The extraction and transformation processes described here will undoubtedly evolve as CPCSSN continues to recruit primary care providers and expand its data holdings. Future plans include improvements to the risk factor classifier algorithms (e.g. more accurately assigning patients to the correct smoking status), additional coding for diagnoses entered as free text, and exploration of extraction methods for new EMR systems. Machine learning-based improvements to lab, medication and referral coding are also underway.

Linkage of the CPCSSN EMR data to administrative data sources (e.g. hospitalizations, emergency department visits, pharmacy dispensed medications) is a major step towards a more complete understanding of a patient’s journey through the health care system. Although the CPCSSN data are de-identified, a mapping file generated from each clinic EMR system (containing EMR ID, patient Personal Health Number (PHN), date of birth and sex) can facilitate linkage based on PHN with administrative data held in the provincial health authority’s data warehouse. A second mapping file from CPCSSN (which includes patient EMR ID and CPCSSN patient ID) can be used to map the de-identified CPCSSN data to the administrative data using EMR ID. Each regional PBRN may have a different process for data linkage (if at all), largely due to differences in the privacy laws and health information acts within each province/territory. For those PBRNs that conduct data linkage, the CPCSSN EMR data are linked and held within each province/territory and are not part of the national CPCSSN database.

Limitations

This paper describes CPCSSN data from two regional PBRNs in Alberta that collect de-identified EMR data from a sample of primary care providers, which may not reflect the characteristics or practice of all providers in Alberta or of the 37,000+ family physicians [27] in other provinces/territories.
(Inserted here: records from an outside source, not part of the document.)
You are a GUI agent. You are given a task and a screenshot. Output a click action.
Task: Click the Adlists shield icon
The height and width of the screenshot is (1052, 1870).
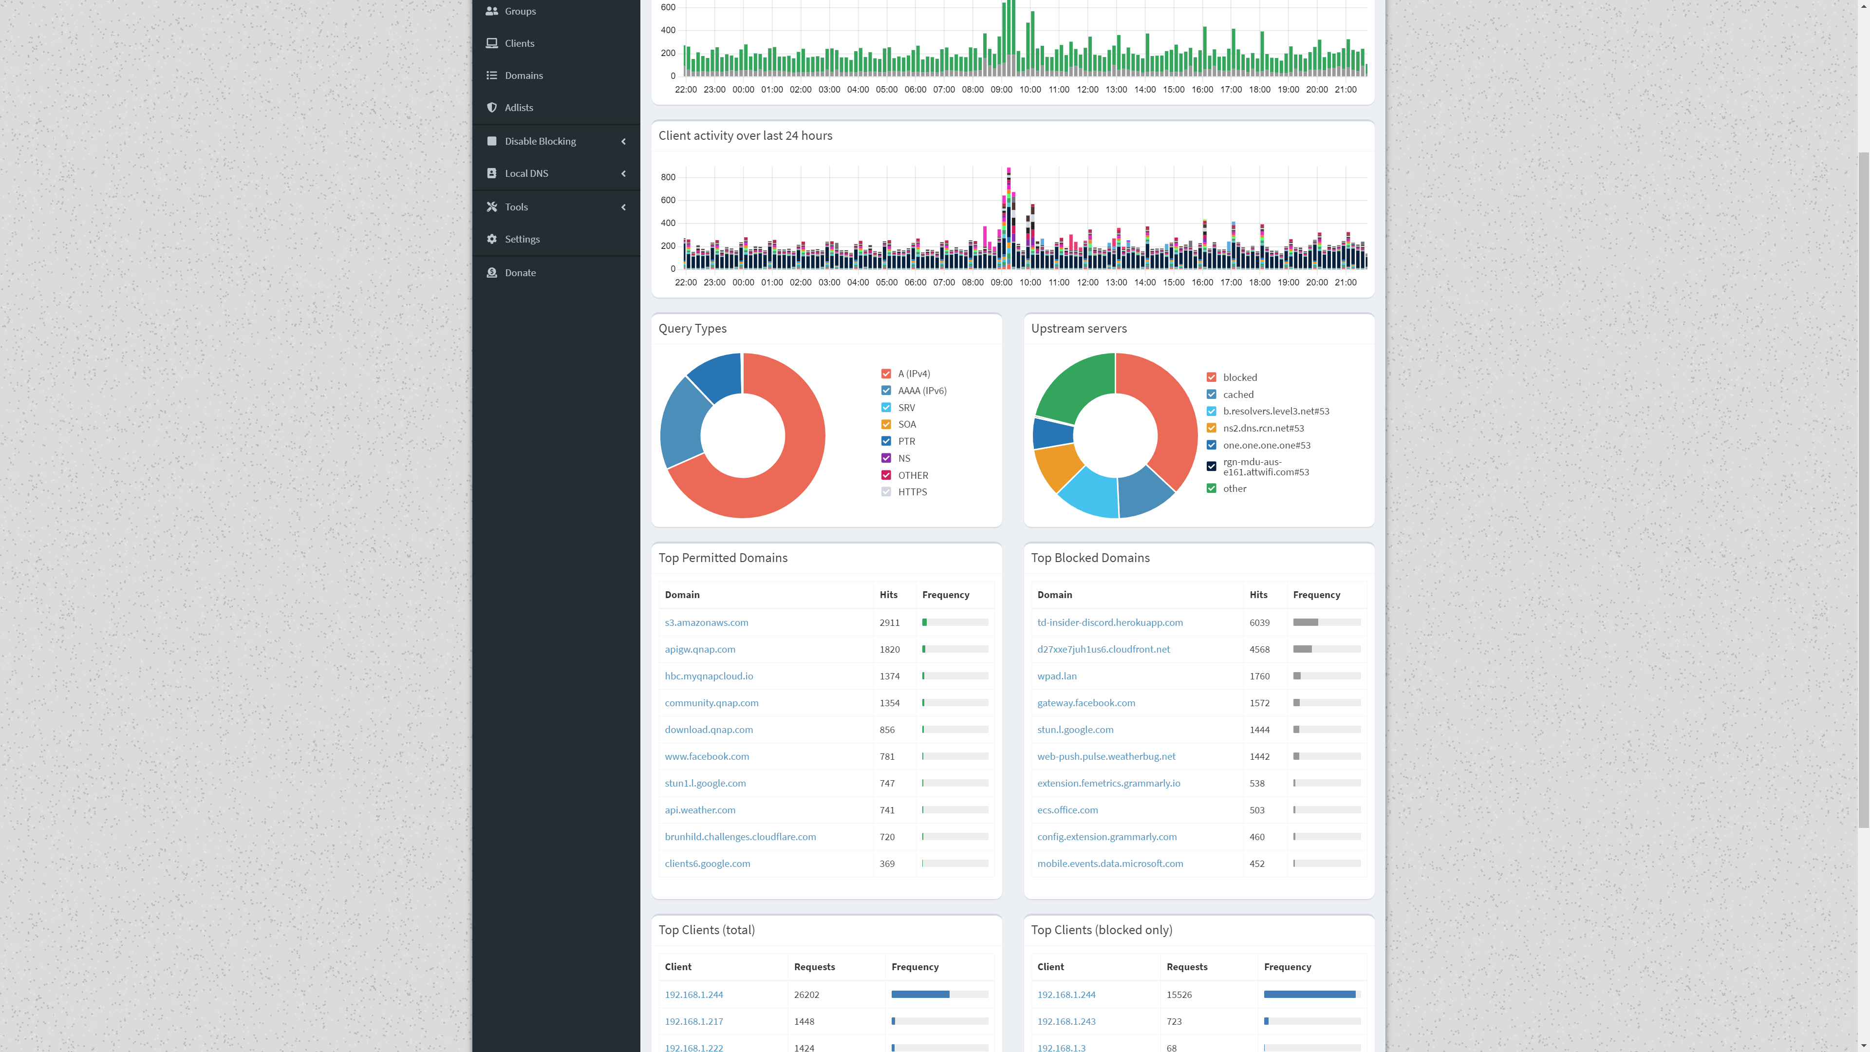point(491,107)
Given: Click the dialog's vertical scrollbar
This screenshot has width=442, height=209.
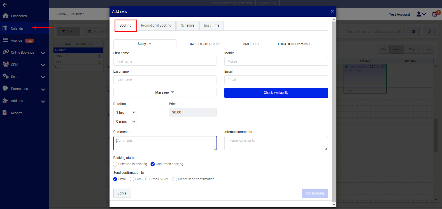Looking at the screenshot, I should pyautogui.click(x=334, y=112).
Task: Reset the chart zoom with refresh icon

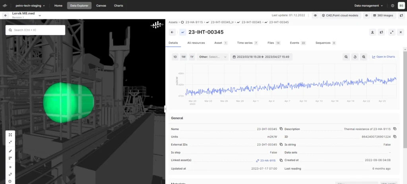Action: pos(355,57)
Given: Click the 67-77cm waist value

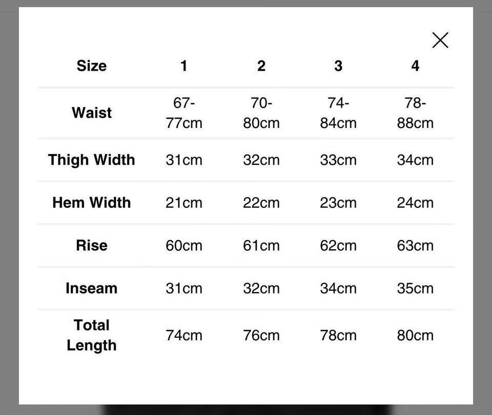Looking at the screenshot, I should click(x=184, y=113).
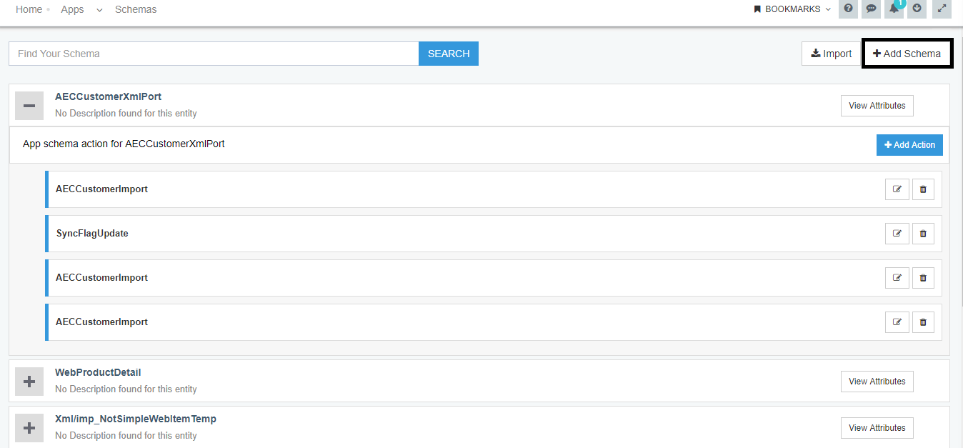Open the feedback chat icon
Image resolution: width=963 pixels, height=448 pixels.
pyautogui.click(x=871, y=9)
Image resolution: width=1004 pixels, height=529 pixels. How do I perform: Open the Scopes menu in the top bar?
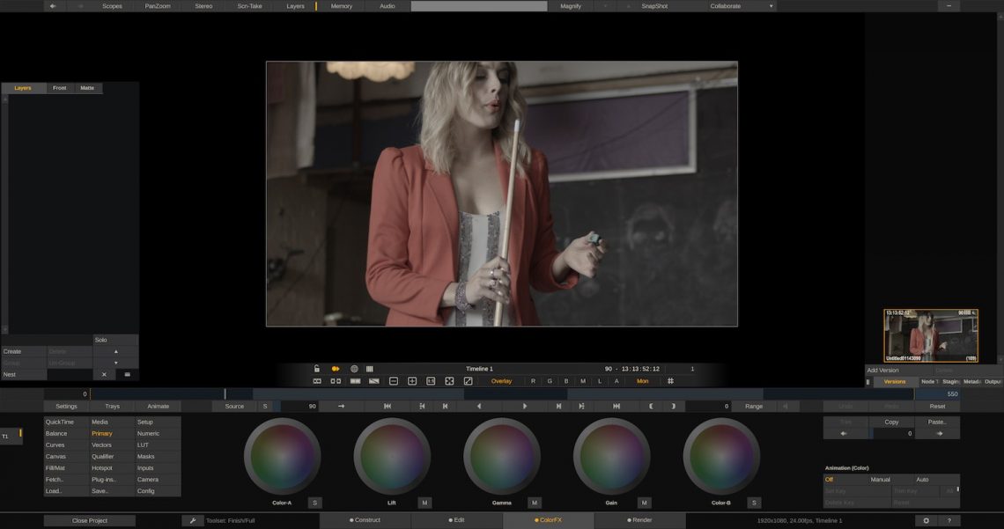[111, 6]
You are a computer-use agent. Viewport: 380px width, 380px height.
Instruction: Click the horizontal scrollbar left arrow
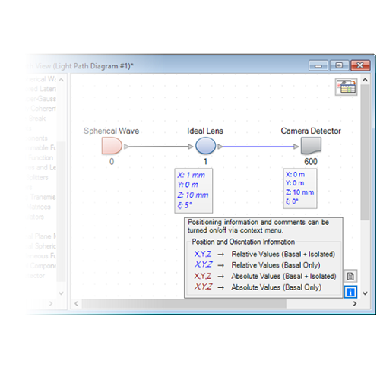[76, 303]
Although citizens who are registered with the health care system in each province/territory are assigned a unique health identifier (termed Personal Health Number (PHN) in Alberta), identifiable information (including PHN) are not collected as part of the CPCSSN database. This means that CPCSSN currently has no way to identify patients who receive care at multiple clinics and thus, may be assigned multiple CPCSSN IDs. While progress on rostering patients within Alberta to a specific primary care provider may help to solve this problem, the extent of the issue in the CPCSSN data for Alberta is not known.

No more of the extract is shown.